*What needs to be done*
Go through the material and pull out every line with the string "button" in it.

--- Records for this task Enclosed Below ---

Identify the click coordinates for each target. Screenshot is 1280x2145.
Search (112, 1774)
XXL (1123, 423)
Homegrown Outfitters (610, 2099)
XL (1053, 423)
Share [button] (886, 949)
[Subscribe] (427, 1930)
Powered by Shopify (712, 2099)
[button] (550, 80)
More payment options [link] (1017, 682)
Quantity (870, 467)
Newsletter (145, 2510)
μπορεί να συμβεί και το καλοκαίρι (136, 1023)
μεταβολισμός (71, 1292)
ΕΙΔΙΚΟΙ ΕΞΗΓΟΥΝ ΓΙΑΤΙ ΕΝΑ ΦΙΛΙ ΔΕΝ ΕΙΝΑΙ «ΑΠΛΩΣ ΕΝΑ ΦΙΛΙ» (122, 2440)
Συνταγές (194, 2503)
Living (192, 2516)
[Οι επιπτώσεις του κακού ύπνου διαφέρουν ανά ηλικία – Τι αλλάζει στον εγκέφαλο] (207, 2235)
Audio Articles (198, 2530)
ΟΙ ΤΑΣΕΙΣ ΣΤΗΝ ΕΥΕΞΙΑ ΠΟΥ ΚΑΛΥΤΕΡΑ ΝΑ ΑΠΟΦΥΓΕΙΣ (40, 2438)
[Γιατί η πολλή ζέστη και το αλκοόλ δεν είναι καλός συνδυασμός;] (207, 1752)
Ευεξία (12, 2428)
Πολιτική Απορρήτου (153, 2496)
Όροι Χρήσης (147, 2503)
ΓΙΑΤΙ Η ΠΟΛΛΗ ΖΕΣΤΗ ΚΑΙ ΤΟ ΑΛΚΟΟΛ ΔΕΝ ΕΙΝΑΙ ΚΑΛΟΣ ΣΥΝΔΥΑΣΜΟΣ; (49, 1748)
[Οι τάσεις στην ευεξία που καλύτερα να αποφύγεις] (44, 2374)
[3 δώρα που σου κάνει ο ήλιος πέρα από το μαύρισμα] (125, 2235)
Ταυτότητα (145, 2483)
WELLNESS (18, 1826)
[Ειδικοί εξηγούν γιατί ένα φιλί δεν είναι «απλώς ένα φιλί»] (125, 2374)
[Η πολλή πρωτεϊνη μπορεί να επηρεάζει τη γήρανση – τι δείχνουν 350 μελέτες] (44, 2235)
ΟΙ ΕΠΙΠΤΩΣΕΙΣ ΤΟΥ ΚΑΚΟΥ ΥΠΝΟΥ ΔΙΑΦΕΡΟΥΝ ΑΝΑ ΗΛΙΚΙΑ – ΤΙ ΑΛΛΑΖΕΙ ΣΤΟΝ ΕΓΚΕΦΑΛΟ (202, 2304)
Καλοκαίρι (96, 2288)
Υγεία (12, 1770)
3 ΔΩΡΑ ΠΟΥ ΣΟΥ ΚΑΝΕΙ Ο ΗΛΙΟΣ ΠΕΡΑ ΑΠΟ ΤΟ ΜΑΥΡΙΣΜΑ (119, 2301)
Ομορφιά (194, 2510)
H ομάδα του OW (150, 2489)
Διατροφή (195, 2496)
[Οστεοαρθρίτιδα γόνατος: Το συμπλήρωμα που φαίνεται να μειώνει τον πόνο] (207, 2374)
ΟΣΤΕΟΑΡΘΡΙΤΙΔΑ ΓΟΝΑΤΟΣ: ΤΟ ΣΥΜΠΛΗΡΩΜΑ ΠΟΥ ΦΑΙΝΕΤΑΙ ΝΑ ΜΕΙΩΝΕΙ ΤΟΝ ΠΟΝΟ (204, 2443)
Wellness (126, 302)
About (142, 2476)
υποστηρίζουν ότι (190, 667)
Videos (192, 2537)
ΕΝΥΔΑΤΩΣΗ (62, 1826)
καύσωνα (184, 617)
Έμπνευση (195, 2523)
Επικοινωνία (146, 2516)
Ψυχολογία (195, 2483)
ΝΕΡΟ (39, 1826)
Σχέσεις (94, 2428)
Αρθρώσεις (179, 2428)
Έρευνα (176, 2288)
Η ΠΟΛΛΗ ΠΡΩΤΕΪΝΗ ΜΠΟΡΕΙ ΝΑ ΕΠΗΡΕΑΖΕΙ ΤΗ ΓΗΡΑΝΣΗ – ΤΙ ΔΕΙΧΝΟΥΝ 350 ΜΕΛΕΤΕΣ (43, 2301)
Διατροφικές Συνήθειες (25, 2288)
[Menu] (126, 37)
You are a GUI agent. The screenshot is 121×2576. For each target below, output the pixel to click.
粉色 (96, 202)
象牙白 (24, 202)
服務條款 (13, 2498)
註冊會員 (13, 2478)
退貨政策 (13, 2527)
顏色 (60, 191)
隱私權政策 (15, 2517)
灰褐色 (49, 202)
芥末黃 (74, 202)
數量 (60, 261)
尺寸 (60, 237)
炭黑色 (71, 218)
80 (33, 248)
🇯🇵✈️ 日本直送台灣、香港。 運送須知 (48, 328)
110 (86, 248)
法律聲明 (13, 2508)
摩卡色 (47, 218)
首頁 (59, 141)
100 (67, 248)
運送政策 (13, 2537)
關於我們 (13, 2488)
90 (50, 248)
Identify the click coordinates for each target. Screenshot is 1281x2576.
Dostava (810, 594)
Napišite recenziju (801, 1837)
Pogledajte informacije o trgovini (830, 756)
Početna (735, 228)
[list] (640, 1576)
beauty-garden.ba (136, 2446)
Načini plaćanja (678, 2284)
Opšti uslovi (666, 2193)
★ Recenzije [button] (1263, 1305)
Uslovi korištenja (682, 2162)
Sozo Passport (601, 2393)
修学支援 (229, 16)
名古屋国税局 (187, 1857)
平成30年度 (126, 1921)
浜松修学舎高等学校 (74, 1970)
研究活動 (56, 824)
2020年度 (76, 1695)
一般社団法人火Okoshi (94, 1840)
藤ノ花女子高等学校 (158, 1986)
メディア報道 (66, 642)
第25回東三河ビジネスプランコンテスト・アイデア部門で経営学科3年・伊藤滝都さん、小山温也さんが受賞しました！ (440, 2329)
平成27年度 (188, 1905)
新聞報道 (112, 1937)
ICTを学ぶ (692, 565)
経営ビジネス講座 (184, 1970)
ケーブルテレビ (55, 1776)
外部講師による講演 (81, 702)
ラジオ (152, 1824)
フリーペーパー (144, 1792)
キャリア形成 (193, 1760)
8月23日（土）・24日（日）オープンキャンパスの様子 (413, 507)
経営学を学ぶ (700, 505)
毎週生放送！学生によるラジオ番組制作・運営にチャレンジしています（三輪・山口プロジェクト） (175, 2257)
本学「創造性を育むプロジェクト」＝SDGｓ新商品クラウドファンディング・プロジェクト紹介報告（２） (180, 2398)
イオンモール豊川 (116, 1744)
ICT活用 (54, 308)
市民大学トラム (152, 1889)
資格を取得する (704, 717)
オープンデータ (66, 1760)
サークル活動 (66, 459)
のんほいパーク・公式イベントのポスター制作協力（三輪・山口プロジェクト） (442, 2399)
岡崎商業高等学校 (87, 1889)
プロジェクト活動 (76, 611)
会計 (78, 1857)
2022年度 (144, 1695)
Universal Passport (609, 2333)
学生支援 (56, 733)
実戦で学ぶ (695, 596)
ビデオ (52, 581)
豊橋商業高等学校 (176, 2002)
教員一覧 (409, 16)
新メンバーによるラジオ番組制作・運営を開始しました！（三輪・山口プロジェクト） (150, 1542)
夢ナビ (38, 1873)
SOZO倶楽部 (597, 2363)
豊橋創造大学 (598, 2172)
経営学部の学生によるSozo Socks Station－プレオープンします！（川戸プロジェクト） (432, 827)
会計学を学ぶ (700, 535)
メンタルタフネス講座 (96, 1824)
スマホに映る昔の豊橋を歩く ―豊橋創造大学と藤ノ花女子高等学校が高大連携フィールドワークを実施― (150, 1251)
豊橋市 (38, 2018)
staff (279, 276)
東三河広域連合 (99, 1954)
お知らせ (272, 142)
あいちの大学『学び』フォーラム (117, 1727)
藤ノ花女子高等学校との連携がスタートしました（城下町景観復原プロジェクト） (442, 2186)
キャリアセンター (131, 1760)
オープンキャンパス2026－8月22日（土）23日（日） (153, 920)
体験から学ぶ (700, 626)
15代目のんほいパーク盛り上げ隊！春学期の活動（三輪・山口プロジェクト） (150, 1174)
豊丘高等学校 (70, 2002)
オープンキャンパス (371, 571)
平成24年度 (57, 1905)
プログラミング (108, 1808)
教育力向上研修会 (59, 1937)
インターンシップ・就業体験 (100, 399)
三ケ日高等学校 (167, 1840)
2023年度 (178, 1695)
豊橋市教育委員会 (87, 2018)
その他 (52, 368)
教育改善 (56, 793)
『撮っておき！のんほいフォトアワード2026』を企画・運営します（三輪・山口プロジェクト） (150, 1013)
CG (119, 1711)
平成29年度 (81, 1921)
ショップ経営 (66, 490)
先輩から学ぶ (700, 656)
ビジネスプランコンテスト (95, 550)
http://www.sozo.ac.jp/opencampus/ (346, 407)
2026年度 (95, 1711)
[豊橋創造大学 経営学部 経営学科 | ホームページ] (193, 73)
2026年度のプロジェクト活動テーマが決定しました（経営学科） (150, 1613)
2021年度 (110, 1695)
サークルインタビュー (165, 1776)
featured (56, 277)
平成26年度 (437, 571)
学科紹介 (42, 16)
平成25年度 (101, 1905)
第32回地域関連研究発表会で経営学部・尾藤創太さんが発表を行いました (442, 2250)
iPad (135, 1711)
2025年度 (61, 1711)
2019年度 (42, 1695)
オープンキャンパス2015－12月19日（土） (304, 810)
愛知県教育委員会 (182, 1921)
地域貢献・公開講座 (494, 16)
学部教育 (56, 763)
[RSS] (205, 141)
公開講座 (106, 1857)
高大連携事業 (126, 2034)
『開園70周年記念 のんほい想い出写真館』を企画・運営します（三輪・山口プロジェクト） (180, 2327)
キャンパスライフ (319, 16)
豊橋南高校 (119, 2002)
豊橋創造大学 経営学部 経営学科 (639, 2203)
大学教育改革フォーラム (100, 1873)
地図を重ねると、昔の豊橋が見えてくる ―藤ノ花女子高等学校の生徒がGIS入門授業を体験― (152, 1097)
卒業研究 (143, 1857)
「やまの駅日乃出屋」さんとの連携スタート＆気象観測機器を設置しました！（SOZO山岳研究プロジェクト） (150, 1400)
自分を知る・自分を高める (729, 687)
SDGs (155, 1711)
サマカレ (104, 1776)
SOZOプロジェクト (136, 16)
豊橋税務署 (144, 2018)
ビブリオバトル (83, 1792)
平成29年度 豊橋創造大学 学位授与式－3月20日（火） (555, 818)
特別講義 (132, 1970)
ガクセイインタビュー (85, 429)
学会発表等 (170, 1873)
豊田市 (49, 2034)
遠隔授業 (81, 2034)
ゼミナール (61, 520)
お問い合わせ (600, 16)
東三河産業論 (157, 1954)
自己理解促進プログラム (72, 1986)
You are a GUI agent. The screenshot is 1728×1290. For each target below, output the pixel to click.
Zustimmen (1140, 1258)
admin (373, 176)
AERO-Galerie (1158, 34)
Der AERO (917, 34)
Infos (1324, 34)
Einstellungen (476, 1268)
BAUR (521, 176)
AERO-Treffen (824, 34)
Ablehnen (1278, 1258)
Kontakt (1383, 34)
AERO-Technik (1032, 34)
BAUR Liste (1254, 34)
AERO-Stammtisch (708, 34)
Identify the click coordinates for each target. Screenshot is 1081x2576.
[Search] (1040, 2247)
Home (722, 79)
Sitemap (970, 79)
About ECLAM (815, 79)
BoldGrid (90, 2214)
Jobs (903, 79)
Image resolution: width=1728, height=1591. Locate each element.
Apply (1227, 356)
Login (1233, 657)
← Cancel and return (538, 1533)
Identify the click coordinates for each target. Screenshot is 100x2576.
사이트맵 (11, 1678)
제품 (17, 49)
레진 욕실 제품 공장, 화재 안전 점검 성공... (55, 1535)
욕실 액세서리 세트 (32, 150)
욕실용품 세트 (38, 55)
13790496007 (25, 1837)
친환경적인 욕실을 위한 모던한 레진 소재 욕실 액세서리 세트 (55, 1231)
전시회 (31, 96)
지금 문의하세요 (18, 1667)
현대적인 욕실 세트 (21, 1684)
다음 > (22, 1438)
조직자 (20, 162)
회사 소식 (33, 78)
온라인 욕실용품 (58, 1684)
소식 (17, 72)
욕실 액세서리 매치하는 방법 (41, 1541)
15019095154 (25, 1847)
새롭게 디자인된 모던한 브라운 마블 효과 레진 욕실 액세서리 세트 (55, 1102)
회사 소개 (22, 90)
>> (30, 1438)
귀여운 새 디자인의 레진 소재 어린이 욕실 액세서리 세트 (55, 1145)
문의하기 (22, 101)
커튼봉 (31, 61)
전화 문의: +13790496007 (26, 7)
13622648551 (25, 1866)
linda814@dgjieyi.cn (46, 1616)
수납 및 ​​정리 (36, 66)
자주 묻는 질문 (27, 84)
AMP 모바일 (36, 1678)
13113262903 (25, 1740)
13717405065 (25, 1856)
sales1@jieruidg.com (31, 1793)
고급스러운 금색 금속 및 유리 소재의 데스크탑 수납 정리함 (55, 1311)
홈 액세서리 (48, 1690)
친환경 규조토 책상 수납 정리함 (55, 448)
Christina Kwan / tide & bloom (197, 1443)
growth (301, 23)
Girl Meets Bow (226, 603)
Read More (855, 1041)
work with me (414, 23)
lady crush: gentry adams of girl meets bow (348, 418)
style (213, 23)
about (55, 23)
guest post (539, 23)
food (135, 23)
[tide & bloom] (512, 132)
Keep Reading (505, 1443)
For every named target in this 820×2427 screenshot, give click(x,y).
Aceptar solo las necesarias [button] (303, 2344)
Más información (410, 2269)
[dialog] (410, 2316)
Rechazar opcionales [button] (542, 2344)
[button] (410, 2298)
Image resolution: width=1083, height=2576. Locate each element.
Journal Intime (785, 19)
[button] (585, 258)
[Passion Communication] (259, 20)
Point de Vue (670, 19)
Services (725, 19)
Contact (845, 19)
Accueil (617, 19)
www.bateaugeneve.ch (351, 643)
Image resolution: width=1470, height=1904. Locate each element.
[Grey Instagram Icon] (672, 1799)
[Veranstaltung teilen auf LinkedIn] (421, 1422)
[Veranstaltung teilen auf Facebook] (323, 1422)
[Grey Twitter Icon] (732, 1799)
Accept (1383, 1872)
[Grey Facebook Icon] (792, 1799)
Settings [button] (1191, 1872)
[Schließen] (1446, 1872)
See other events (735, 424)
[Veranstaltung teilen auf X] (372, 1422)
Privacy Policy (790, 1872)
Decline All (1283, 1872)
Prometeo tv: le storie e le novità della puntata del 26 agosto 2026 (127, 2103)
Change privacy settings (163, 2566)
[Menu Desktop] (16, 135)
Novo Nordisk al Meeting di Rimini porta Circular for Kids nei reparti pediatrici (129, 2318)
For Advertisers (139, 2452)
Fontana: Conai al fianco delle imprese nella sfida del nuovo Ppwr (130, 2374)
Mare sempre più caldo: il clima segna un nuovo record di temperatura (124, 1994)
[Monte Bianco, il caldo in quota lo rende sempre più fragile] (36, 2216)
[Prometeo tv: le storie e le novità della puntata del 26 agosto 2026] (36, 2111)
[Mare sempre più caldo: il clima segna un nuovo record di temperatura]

--- End of Enclosed Records for this task ---

*Output of the exercise*
Share [button] (886, 949)
[button] (550, 80)
★ Recenzije [button] (1263, 1305)
Aceptar solo las necesarias [button] (303, 2344)
Rechazar opcionales [button] (542, 2344)
[button] (410, 2298)
[button] (585, 258)
Settings [button] (1191, 1872)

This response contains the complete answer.